Exercise >> Copy, from the data below, each line that has the word "input".

Extracted records >>
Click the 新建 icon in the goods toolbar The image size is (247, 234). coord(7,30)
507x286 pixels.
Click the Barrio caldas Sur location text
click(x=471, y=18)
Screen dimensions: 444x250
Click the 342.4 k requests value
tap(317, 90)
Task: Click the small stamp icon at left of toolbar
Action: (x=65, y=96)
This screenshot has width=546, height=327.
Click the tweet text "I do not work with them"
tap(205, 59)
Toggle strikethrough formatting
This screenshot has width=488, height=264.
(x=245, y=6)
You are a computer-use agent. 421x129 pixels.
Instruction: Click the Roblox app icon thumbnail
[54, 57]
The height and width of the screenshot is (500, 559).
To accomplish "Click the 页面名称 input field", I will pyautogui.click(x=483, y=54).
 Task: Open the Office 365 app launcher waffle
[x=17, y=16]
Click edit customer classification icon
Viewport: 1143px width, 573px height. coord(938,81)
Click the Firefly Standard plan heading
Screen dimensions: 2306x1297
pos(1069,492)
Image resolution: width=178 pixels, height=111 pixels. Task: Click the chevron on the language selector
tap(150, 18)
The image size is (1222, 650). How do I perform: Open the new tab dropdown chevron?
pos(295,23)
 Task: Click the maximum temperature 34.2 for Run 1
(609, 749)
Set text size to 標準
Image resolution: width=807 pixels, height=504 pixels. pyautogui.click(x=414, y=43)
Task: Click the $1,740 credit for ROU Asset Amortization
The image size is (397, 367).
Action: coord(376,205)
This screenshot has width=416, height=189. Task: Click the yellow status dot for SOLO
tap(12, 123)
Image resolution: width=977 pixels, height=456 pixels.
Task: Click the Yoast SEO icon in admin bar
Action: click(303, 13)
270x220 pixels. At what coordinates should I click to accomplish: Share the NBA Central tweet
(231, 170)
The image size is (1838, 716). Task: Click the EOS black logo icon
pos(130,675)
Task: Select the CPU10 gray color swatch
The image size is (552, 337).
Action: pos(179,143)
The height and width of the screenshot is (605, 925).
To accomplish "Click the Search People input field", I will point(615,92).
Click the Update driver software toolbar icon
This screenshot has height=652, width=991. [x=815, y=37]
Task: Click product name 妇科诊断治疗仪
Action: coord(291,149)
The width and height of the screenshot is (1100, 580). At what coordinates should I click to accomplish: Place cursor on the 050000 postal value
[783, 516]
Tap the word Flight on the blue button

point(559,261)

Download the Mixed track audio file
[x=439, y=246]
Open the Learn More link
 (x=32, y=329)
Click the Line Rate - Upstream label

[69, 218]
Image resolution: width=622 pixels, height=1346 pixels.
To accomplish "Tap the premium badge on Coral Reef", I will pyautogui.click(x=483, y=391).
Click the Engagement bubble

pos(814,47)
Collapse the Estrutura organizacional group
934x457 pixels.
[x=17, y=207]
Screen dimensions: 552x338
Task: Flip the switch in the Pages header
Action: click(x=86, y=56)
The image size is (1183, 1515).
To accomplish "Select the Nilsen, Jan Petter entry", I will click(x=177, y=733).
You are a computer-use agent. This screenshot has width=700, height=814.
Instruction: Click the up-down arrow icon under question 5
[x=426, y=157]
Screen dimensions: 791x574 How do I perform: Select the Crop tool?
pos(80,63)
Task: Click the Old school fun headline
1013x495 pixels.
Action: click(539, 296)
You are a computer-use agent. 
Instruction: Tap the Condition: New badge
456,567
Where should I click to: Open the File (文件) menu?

Answer section >>
To accomplish "Click the 页面名称 input field", I will pyautogui.click(x=483, y=54).
To accomplish "Click the Search People input field", I will point(615,92).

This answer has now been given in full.